*** Opening Records to use ***

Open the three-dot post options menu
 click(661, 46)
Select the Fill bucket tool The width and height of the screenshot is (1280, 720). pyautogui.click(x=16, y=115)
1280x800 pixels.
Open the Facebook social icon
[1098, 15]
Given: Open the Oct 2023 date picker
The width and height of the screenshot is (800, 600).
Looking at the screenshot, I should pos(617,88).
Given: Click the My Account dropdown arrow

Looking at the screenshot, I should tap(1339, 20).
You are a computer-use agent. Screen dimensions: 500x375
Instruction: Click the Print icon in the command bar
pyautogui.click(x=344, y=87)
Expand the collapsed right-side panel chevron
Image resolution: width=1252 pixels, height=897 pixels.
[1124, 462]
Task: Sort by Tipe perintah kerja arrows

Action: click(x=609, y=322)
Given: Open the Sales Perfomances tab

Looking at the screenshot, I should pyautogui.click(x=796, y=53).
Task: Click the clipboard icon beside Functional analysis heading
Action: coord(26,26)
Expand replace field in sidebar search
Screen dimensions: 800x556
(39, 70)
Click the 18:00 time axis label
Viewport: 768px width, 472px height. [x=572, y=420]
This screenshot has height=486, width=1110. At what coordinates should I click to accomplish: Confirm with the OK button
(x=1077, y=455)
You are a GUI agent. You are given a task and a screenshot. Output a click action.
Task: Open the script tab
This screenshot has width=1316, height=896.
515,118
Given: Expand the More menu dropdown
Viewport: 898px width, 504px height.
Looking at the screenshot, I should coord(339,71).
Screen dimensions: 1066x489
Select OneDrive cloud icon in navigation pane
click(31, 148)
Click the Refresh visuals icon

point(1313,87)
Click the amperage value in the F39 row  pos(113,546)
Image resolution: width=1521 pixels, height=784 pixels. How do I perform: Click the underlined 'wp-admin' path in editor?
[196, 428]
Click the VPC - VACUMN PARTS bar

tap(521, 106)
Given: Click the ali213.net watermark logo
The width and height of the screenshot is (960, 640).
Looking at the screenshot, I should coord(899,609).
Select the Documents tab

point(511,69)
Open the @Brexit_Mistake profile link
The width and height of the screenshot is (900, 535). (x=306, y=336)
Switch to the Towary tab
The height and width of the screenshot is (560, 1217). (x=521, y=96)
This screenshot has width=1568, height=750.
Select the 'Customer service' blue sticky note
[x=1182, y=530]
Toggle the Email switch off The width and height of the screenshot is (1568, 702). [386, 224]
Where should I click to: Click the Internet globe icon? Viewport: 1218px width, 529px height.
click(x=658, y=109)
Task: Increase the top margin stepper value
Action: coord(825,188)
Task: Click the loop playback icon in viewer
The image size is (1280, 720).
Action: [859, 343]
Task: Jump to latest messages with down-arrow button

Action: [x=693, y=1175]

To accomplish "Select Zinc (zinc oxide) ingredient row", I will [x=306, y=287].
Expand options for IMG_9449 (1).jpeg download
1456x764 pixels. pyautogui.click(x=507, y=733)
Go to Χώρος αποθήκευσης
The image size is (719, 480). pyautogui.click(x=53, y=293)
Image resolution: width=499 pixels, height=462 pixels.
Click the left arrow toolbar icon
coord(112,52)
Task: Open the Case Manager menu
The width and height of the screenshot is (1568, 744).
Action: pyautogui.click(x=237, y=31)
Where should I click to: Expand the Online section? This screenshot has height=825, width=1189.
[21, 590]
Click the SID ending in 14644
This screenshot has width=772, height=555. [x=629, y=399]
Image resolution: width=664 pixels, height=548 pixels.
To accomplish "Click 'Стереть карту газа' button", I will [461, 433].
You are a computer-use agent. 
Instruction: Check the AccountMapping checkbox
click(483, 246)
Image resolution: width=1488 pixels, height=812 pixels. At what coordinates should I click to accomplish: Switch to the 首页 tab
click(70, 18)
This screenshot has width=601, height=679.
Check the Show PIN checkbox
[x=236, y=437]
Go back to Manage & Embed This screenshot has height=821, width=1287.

*** Closing Records to use ***

Only the lines from the one containing "Image resolution: width=664" through the last line of the records should appear, each written out exactly.

Answer section |
Image resolution: width=664 pixels, height=548 pixels.
To accomplish "Click 'Стереть карту газа' button", I will [461, 433].
You are a computer-use agent. 
Instruction: Check the AccountMapping checkbox
click(483, 246)
Image resolution: width=1488 pixels, height=812 pixels. At what coordinates should I click to accomplish: Switch to the 首页 tab
click(70, 18)
This screenshot has width=601, height=679.
Check the Show PIN checkbox
[x=236, y=437]
Go back to Manage & Embed This screenshot has height=821, width=1287.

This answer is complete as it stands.